(DATA RECORDS begins)

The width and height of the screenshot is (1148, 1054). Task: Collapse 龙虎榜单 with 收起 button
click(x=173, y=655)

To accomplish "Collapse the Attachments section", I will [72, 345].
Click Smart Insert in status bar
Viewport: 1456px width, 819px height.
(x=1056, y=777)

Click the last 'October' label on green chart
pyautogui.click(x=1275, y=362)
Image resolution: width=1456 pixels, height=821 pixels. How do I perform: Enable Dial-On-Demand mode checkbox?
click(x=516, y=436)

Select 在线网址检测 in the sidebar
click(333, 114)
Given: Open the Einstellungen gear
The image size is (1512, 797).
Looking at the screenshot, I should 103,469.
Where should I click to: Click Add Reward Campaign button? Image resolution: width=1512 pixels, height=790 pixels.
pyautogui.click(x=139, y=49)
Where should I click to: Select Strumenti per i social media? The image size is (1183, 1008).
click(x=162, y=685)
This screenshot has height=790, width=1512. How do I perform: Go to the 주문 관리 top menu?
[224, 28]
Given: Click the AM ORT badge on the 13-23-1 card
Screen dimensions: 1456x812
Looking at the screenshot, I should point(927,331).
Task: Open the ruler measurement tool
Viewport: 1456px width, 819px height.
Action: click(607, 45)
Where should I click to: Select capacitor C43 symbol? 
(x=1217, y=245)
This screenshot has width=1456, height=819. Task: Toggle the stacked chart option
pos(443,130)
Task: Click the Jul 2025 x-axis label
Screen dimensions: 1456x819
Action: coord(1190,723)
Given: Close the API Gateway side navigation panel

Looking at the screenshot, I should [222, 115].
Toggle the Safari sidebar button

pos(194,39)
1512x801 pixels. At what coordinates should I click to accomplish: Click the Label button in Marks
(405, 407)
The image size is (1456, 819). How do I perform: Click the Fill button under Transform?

(DATA RECORDS ends)

**DESCRIPTION OF THE TASK:** Make a copy of each line in the records above that has the word "Open".

**EXERCISE RESULT:**
Given: Open the Einstellungen gear
Task: Open the ruler measurement tool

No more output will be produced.